(Pixel coordinate grounding data)

=== Begin Enclosure ===

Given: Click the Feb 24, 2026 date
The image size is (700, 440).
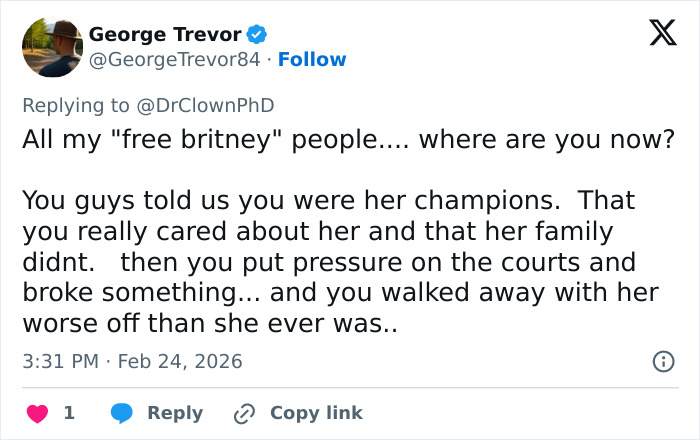Looking at the screenshot, I should point(180,362).
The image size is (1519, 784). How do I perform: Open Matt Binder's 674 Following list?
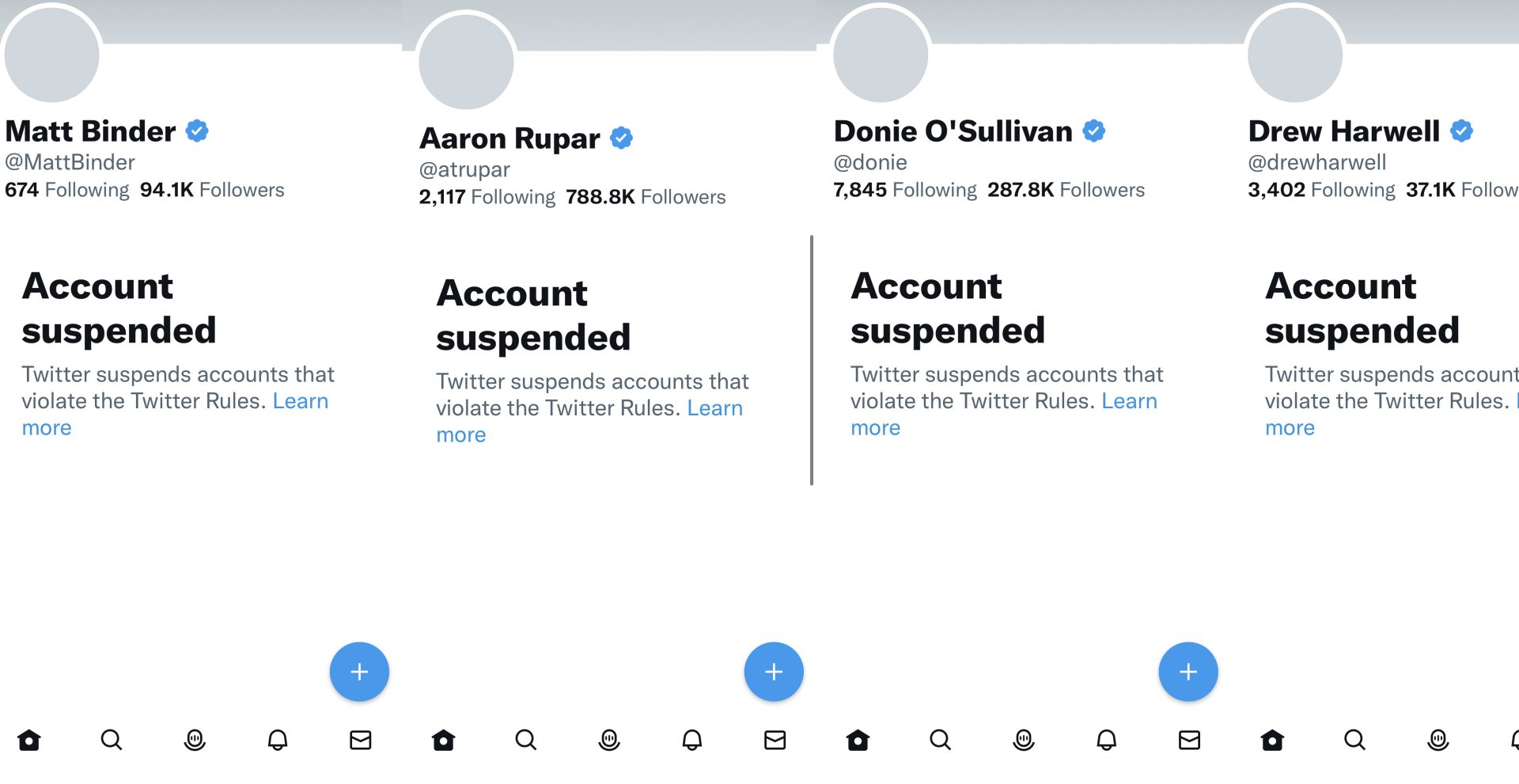coord(66,190)
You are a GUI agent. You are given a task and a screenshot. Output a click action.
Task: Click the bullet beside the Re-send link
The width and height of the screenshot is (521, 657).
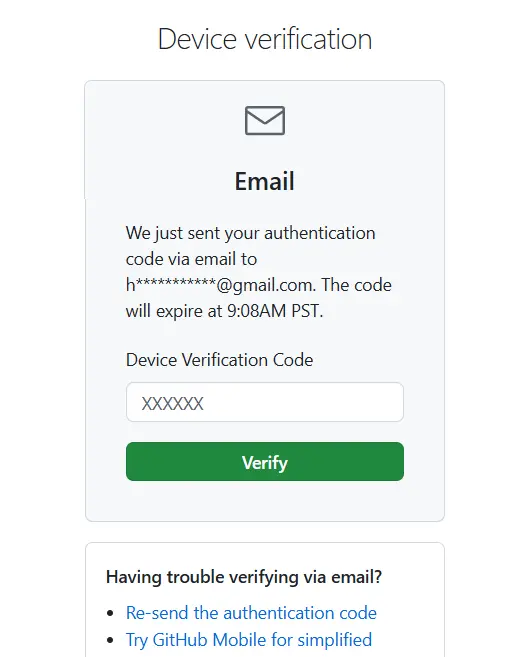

=== End Enclosure ===

> **PROBLEM**: Omitting the images, output each record precisely as written.

> **ANSWER BELOW**:
Given: Click the Feb 24, 2026 date
The image size is (700, 440).
Looking at the screenshot, I should point(180,362).
The image size is (1519, 784). How do I perform: Open Matt Binder's 674 Following list?
coord(66,190)
You are a GUI agent. You are given a task and a screenshot. Output a click action.
Task: Click the bullet beside the Re-send link
The width and height of the screenshot is (521, 657).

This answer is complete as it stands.